That’s how “Kashmir – The Untold story” happened in 2004 – a record of her unreported stories.
Now, Kashmir is like a “woman with makeup” she said, adding: “Now, the rebellion has been crushed. Under the façade, there is only anger and depression.”
The mood in the valley is quite despondent, she says.
“People say that they are stuck. They can’t go to Delhi as they are treated like terrorists. Here, they are dying. That’s the general sentiment,” Quraishi observed.
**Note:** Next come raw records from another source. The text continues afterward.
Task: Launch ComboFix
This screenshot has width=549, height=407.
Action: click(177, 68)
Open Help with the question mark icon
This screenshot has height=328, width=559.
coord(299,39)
The recent incidents in the NIT campus have only added to the conflict, she noted. “I have never witnessed incidents like NIT before, thanks to the BJP-PDP government. People are angry that PDP got into alliance with BJP,” said Quraishi, adding that the situation has flared up after the BJP-PDP government assumed office for the second time after the death of Mufti Mohammad Sayeed.
“Dissent is crushed in universities and they made us feel like we shouldn’t speak.”
Quraishi noted that from her interactions with the people of the Valley, her feeling was that when Kashmiris demand independence, what they may be seeking is flexible democracy.
“It’s a wrong perception that Kashmir wants to go with Pakistan. They have seen the dark side of Pakistan too. They want independence, may be a flexible democracy. Their demand is to give them basic rights,” Quraishi said.
Being a Kashmiri Muslim is a double whammy, Quraishi felt. “Muslims are being threatened in India under the Modi government. For a Kashmiri Muslim, it’s a double whammy.”